+++ Dataset records +++
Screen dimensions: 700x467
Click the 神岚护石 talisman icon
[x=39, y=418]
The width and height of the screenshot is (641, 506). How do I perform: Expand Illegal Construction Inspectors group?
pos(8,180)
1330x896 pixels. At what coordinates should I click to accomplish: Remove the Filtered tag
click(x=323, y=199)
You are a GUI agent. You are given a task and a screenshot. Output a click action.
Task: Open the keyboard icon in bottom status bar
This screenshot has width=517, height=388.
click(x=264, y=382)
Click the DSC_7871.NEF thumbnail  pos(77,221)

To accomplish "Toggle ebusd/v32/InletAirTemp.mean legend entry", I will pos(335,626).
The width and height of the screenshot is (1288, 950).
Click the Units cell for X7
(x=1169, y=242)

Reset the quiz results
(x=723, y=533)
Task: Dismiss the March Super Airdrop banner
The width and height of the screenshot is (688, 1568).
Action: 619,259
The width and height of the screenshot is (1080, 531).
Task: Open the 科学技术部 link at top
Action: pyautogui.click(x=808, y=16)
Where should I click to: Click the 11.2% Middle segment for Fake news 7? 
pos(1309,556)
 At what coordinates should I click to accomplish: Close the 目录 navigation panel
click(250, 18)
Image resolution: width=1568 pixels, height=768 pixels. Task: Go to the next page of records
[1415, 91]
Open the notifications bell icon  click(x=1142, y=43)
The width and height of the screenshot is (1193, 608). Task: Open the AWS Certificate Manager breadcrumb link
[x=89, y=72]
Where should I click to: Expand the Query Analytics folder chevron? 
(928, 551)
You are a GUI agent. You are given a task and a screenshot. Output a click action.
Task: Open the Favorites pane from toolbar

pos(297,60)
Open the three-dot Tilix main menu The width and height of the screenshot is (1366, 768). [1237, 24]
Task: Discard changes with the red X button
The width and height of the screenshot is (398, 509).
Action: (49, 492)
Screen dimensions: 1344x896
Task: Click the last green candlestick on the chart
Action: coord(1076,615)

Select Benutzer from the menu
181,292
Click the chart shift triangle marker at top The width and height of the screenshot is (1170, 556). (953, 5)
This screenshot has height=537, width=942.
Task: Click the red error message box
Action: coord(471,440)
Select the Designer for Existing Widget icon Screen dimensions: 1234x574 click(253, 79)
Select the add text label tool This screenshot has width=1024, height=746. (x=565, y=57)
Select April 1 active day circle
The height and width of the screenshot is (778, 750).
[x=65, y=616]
+++
■ What you need to do ■
Once more, write out the records exactly as they are.

■ Final answer ■
Screen dimensions: 700x467
Click the 神岚护石 talisman icon
[x=39, y=418]
The width and height of the screenshot is (641, 506). How do I perform: Expand Illegal Construction Inspectors group?
pos(8,180)
1330x896 pixels. At what coordinates should I click to accomplish: Remove the Filtered tag
click(x=323, y=199)
You are a GUI agent. You are given a task and a screenshot. Output a click action.
Task: Open the keyboard icon in bottom status bar
This screenshot has width=517, height=388.
click(x=264, y=382)
Click the DSC_7871.NEF thumbnail  pos(77,221)

To accomplish "Toggle ebusd/v32/InletAirTemp.mean legend entry", I will pos(335,626).
The width and height of the screenshot is (1288, 950).
Click the Units cell for X7
(x=1169, y=242)

Reset the quiz results
(x=723, y=533)
Task: Dismiss the March Super Airdrop banner
The width and height of the screenshot is (688, 1568).
Action: 619,259
The width and height of the screenshot is (1080, 531).
Task: Open the 科学技术部 link at top
Action: pyautogui.click(x=808, y=16)
Where should I click to: Click the 11.2% Middle segment for Fake news 7? 
pos(1309,556)
 At what coordinates should I click to accomplish: Close the 目录 navigation panel
click(250, 18)
Image resolution: width=1568 pixels, height=768 pixels. Task: Go to the next page of records
[1415, 91]
Open the notifications bell icon  click(x=1142, y=43)
The width and height of the screenshot is (1193, 608). Task: Open the AWS Certificate Manager breadcrumb link
[x=89, y=72]
Where should I click to: Expand the Query Analytics folder chevron? 
(928, 551)
You are a GUI agent. You are given a task and a screenshot. Output a click action.
Task: Open the Favorites pane from toolbar

pos(297,60)
Open the three-dot Tilix main menu The width and height of the screenshot is (1366, 768). [1237, 24]
Task: Discard changes with the red X button
The width and height of the screenshot is (398, 509).
Action: (49, 492)
Screen dimensions: 1344x896
Task: Click the last green candlestick on the chart
Action: coord(1076,615)

Select Benutzer from the menu
181,292
Click the chart shift triangle marker at top The width and height of the screenshot is (1170, 556). (953, 5)
This screenshot has height=537, width=942.
Task: Click the red error message box
Action: coord(471,440)
Select the Designer for Existing Widget icon Screen dimensions: 1234x574 click(253, 79)
Select the add text label tool This screenshot has width=1024, height=746. (x=565, y=57)
Select April 1 active day circle
The height and width of the screenshot is (778, 750).
[x=65, y=616]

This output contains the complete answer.